A two-stage evaluation was conducted. In the first stage, various techniques were compared on standard sentiment analysis datasets using standard evaluation metrics such as accuracy, F1-score, and precision. In the second stage, the best-performing techniques from the first stage were applied to partially annotated COP9 conference-related tweets.
In the first stage, BERT achieved the highest F1-scores (0.9380 for IMDB and 0.8114 for Sentiment 140), followed by GPT-3 (0.9119 and 0.7913) and Bi-LSTM (0.8971 and 0.7778). In the second stage, GPT-3 performed the best for sentiment analysis on partially annotated COP9 conference-related tweets, with an F1-score of 0.8812.
The study demonstrates the effectiveness of pre-trained models like BERT and GPT-3 for sentiment analysis tasks, outperforming traditional techniques on standard datasets. Moreover, the better performance of GPT-3 on the partially annotated COP9 tweets highlights its ability to generalize well to domain-specific data with limited annotations. This provides researchers and practitioners with a viable option of using pre-trained models for sentiment analysis in scenarios with limited or no annotated data across different domains.

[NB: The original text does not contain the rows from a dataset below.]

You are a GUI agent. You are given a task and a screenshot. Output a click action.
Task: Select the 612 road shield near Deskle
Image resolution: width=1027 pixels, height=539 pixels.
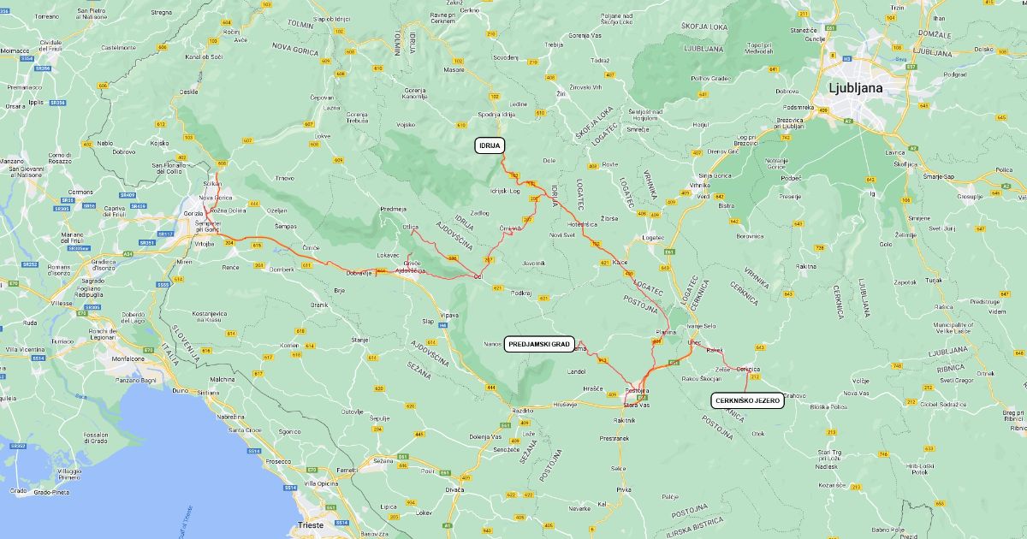161,123
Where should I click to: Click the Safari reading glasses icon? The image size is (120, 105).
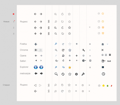click(109, 61)
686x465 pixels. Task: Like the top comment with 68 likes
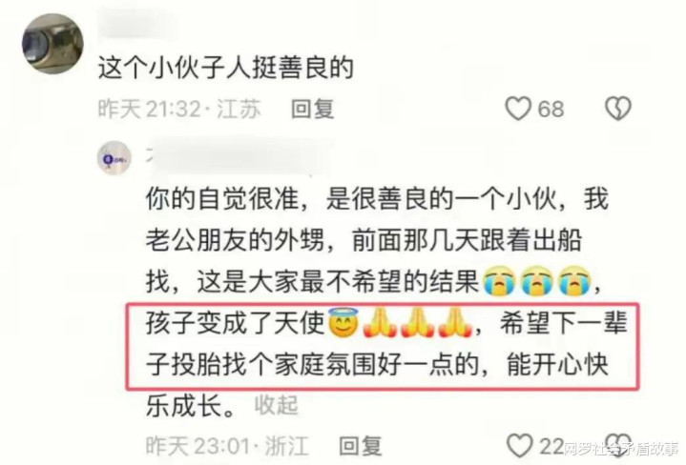click(x=518, y=109)
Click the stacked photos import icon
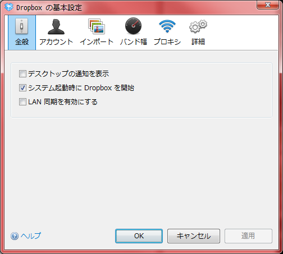 point(97,26)
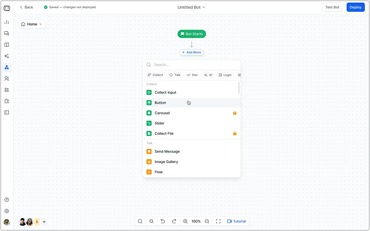The width and height of the screenshot is (370, 231).
Task: Filter blocks by the Collect category chip
Action: point(155,75)
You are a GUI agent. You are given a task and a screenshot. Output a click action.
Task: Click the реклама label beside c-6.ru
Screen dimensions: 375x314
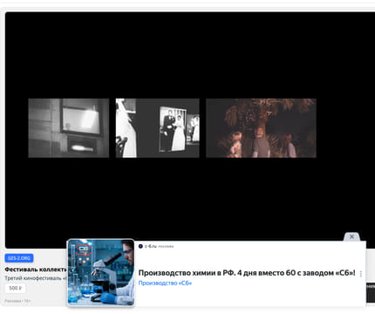[166, 247]
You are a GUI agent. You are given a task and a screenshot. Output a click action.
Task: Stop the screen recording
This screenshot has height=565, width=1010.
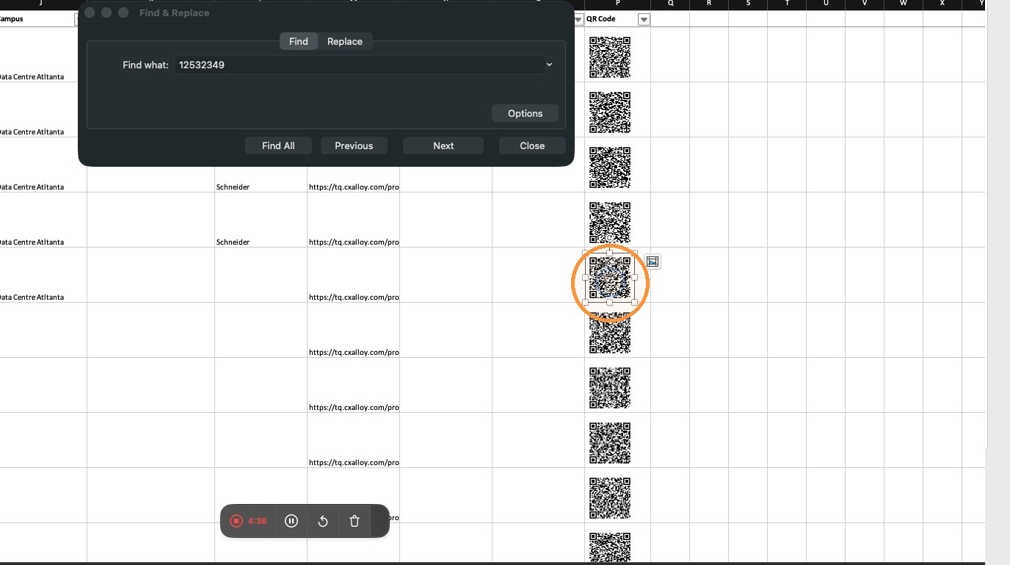236,521
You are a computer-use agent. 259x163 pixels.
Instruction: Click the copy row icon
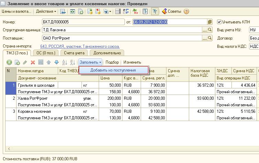click(x=17, y=62)
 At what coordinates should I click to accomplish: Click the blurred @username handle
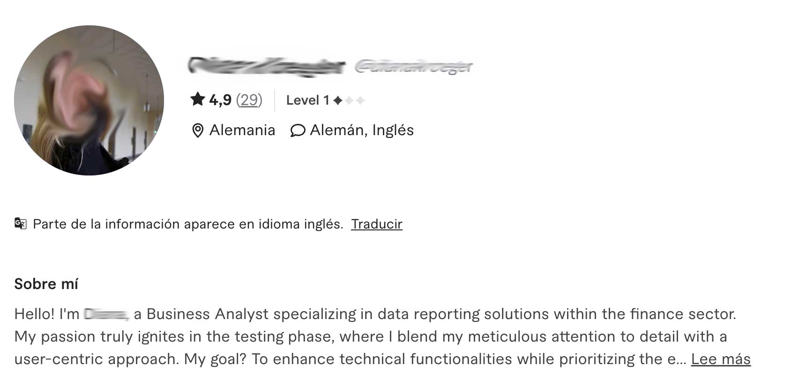click(414, 68)
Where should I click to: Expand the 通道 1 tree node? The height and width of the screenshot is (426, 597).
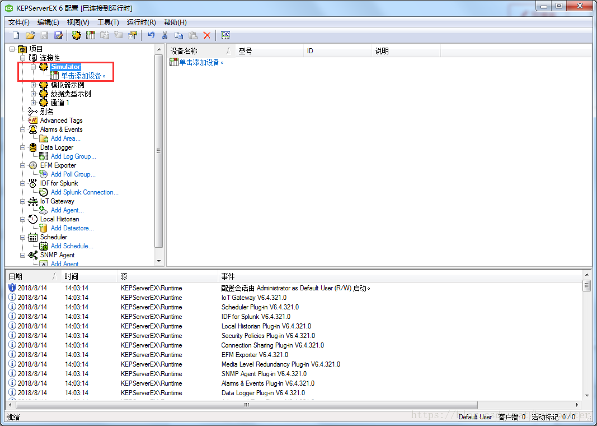33,103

近年来,情感分析已成为自然语言处理中一个至关重要的研究领域。本研究旨在使用两个常用数据集(IMDB影评和Sentiment140)比较各种情感分析技术的性能,包括基于词典的、机器学习、双向长短期记忆网络(Bi-LSTM)、BERT和GPT-3方法。目标是为一个示例数据集(与2021年世界卫生组织《烟草控制框架公约》第九届缔约方会议(COP9)相关的推文)确定性能最佳的技术。
进行了两阶段评估。在第一阶段,使用诸如准确率、F1分数和精确率等标准评估指标,在标准情感分析数据集上比较各种技术。在第二阶段,将第一阶段中性能最佳的技术应用于部分标注的与COP9会议相关的推文。
在第一阶段,BERT获得了最高的F1分数(IMDB数据集为0.9380,Sentiment140数据集为0.8114),其次是GPT-3(分别为0.9119和0.7913)和Bi-LSTM(分别为0.8971和0.7778)。在第二阶段,GPT-3在部分标注的与COP9会议相关的推文的情感分析中表现最佳,F1分数为0.8812。
该研究证明了像BERT和GPT-3这样的预训练模型在情感分析任务中的有效性,在标准数据集上优于传统技术。此外,GPT-3在部分标注的COP9推文中的更好性能突出了其对有限标注的特定领域数据的良好泛化能力。这为研究人员和从业者提供了一个可行的选择,即在不同领域中有限或无标注数据的情况下,使用预训练模型进行情感分析。